Step 15 — Technical layer: APIs and payloads
Public products expose an OpenAI-compatible Chat Completions surface. Internal traffic is often gRPC between BFF, orchestrator, and gateway.
| Operation | HTTP | Success | Notes |
|---|---|---|---|
| Create completion | POST /v1/chat/completions |
200 (stream or JSON body) |
Authorization: Bearer; body includes messages[], model, stream |
| List models | GET /v1/models |
200 |
Capability discovery for clients |
| Upload file (RAG) | POST /v1/files |
200 + file_id |
Async processing before attachable to assistant |
| Rate limited | any | 429 |
Headers x-ratelimit-remaining, retry-after |
Non-streaming request (illustrative):
POST /v1/chat/completions HTTP/1.1
Host: api.example.com
Authorization: Bearer sk-…
Content-Type: application/json
X-Request-Id: 7f3c2a1b-…
{
"model": "gpt-4o",
"conversation_id": "conv_01HQ…",
"messages": [
{"role": "system", "content": "You are a helpful assistant."},
{"role": "user", "content": "Explain KV cache in two paragraphs."}
],
"stream": false,
"max_tokens": 512,
"temperature": 0.7
}
Tool call fragment in a stream chunk:
data: {"choices":[{"index":0,"delta":{"tool_calls":[{"index":0,"id":"call_abc","type":"function","function":{"name":"search_web","arguments":"{\"q\":\""}}]}}]}
Core tables (logical schema)
users(id, plan, created_at) conversations(id, user_id, title, created_at, deleted_at) messages(id, conversation_id, seq, role, content_json, token_count, created_at) usage_events(id, user_id, model, input_tokens, output_tokens, request_id, ts) files(id, user_id, object_key, status, sha256)
Step 16 — Reliability, observability, and cost
Reliability
- Idempotent writes on
request_idbefore charging tokens. - Graceful degradation — route to smaller model; shorten context; disable tools under load.
- Partial stream failure — mark assistant message
status=incompleteso UI can retry continue.
Observability
- Trace: BFF → orchestrator → gateway → GPU pod with
conversation_id,model,prompt_tokens. - Metrics: TTFT histogram, inter-token latency, queue depth, GPU KV cache usage,
429rate. - Logs: structured JSON; redact message bodies in production where required.
Cost controls
- Meter every completion at gateway; attribute to tenant for chargeback.
- Cache embeddings for unchanged documents; cache repeated system prompts where safe.

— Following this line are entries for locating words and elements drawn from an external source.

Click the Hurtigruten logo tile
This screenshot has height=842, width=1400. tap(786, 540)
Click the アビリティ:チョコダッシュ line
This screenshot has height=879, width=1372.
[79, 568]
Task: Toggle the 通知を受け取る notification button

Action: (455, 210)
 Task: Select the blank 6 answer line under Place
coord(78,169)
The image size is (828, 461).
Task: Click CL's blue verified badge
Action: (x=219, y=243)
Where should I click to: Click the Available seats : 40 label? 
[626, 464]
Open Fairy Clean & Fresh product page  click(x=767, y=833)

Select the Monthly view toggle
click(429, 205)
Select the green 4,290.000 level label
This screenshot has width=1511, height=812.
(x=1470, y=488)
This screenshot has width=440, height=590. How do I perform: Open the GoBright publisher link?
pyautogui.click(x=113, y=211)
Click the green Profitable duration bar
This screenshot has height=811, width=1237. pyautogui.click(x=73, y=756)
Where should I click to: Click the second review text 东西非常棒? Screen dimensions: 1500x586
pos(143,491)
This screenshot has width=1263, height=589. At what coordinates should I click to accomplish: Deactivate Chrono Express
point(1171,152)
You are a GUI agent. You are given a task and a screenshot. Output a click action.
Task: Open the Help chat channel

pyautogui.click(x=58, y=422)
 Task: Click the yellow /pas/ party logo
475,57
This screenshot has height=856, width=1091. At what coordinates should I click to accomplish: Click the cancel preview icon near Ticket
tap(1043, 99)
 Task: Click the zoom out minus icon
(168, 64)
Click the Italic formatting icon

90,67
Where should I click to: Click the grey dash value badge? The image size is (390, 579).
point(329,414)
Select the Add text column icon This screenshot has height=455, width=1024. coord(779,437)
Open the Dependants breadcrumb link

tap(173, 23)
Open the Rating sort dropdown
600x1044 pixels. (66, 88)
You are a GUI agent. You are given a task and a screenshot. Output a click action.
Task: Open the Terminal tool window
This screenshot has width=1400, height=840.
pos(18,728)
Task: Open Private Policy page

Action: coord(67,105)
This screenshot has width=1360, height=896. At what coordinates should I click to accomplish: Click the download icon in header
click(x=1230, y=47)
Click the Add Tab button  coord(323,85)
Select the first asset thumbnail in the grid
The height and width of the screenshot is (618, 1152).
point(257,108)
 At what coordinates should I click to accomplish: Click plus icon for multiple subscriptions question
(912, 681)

- Batch offline eval jobs on spot GPUs separate from interactive pools.
Step 17 — Goals → knobs (quick reference)
| Goal | Knob |
|---|---|
| Answers feel instant | Smaller default model, regional GPUs, prompt compression, cap tools |
| High quality on hard tasks | Route to larger model; allow longer decode; multi-step agent with budget |
| Stays profitable | Token metering, batching, distillation, aggressive caching of RAG |
| Grounded in company data | Fresh RAG index, citations in UI, permission filters on retrieval |
| Safe at scale | Layered moderation, rate limits, human eval on model version bumps |
Step 18 — Close the loop (what to practice)
On a whiteboard: three planes, one chat turn, label Postgres vs Redis vs GPU gateway on each step.
Out loud: five functional requirements and which non-functional target applies to orchestration vs inference.
With the technical section: trace POST /v1/chat/completions with stream: true through SSE to persistence.
The one line to remember
ChatGPT-class products are three systems behind one text box: orchestration (who you are, what you said, what tools apply), inference (GPUs turning tokens into language), and experience (streaming UI that hides the machinery). Draw the plane boundaries first and the rest of the design stays teachable at global scale.